Thursday, February 9, 2023

Patience (耐心, 忍耐, 인내심)

 Ever since I was a kid, I've lacked one of the key virtues of human life: patience. I've never been able to wait calmly for anything that I wanted, whether it was a TV show, pursuit of an idea, getting into the college I wanted to get into, I've always wanted it NOW. When MJ is getting ready to go out together, it takes awhile, and I have no patience to wait, I want to get out there NOW. When garbage is lying around to be thrown away or dirty dishes sitting in the sink, I need to clean them out NOW. It funs in the family: my dad always had problems waiting to pick me up after school, getting upset if I kept him waiting even if it wasn't my fault. To be fair, he didn't have the internet or i-Phones back then, it was just idle waiting.
_ _ _
WORK ITEM: Return verbatim the portion of the text on patience that begins at the words "Patience (耐心, 忍耐, 인내심)" and stops after the words "just idle waiting.".
_ _ _
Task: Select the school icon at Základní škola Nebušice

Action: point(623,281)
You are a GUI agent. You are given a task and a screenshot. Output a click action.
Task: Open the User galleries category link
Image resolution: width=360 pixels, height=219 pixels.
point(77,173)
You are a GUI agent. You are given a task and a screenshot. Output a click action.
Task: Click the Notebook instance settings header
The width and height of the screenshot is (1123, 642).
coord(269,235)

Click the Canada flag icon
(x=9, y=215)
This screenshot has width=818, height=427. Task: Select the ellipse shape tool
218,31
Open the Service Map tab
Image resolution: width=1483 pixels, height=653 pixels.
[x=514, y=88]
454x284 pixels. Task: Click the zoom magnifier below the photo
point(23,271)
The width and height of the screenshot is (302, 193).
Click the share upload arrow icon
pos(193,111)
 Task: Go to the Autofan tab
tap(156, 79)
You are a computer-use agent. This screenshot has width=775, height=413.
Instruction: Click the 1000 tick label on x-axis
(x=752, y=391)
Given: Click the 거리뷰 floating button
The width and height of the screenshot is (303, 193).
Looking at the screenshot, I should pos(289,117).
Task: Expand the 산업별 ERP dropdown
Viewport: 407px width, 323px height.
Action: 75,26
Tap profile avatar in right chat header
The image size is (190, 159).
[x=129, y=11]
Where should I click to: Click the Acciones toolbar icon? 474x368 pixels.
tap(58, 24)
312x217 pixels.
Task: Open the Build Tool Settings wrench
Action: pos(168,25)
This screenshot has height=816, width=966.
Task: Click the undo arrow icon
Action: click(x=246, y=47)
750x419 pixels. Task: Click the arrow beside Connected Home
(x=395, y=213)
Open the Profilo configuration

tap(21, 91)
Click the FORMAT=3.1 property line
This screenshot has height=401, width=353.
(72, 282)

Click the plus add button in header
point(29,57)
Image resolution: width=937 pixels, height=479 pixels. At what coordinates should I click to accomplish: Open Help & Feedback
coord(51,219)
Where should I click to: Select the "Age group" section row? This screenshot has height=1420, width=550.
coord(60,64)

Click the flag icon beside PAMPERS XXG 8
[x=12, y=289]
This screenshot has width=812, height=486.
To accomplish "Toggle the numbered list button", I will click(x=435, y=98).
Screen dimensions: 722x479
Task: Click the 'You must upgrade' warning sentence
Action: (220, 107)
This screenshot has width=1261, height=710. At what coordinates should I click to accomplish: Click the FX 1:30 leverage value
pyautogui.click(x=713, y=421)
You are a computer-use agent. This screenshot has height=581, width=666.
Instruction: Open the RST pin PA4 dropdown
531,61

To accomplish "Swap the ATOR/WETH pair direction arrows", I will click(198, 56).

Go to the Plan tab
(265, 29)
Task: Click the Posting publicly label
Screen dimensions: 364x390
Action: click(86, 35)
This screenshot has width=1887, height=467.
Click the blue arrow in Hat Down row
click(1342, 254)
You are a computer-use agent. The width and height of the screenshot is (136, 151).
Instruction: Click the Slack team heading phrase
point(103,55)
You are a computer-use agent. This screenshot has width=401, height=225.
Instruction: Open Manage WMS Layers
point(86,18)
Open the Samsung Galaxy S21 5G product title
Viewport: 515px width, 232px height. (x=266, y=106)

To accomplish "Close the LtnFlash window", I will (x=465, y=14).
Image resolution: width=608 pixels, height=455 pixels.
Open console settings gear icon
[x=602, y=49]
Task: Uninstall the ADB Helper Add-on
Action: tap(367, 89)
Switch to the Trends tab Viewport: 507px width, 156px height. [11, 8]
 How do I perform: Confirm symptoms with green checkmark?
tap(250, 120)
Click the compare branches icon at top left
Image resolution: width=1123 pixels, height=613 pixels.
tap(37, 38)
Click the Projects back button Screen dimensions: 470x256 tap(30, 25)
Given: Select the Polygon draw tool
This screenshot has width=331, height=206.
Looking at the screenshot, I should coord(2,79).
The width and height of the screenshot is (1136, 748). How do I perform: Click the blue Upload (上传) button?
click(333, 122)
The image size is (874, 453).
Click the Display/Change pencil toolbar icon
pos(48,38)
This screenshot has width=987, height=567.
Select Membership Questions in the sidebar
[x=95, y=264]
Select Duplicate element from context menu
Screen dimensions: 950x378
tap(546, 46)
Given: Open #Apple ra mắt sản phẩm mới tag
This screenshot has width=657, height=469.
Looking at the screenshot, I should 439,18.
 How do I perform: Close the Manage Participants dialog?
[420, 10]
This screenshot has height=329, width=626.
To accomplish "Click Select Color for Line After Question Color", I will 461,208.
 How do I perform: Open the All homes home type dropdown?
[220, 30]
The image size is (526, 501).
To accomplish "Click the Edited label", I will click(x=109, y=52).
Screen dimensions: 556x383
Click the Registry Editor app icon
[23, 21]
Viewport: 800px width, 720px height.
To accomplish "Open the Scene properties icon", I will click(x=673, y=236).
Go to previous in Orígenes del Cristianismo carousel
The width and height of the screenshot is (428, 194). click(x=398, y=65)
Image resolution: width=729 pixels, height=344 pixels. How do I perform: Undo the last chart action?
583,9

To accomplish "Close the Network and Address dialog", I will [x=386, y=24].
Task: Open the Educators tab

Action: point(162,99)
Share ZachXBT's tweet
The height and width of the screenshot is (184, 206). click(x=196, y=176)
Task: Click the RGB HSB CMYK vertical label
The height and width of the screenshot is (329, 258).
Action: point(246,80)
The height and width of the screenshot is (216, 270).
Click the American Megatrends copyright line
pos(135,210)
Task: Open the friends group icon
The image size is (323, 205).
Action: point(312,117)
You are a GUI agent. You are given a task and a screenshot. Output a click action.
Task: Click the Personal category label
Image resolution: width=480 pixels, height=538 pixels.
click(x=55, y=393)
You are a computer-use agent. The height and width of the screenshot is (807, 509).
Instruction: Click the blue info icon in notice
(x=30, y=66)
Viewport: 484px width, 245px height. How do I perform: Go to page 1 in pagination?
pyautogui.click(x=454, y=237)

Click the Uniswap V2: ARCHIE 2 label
_ _ _
SOLUTION FOR THIS PROBLEM:
Patience (耐心, 忍耐, 인내심)

 Ever since I was a kid, I've lacked one of the key virtues of human life: patience. I've never been able to wait calmly for anything that I wanted, whether it was a TV show, pursuit of an idea, getting into the college I wanted to get into, I've always wanted it NOW. When MJ is getting ready to go out together, it takes awhile, and I have no patience to wait, I want to get out there NOW. When garbage is lying around to be thrown away or dirty dishes sitting in the sink, I need to clean them out NOW. It funs in the family: my dad always had problems waiting to pick me up after school, getting upset if I kept him waiting even if it wasn't my fault. To be fair, he didn't have the internet or i-Phones back then, it was just idle waiting.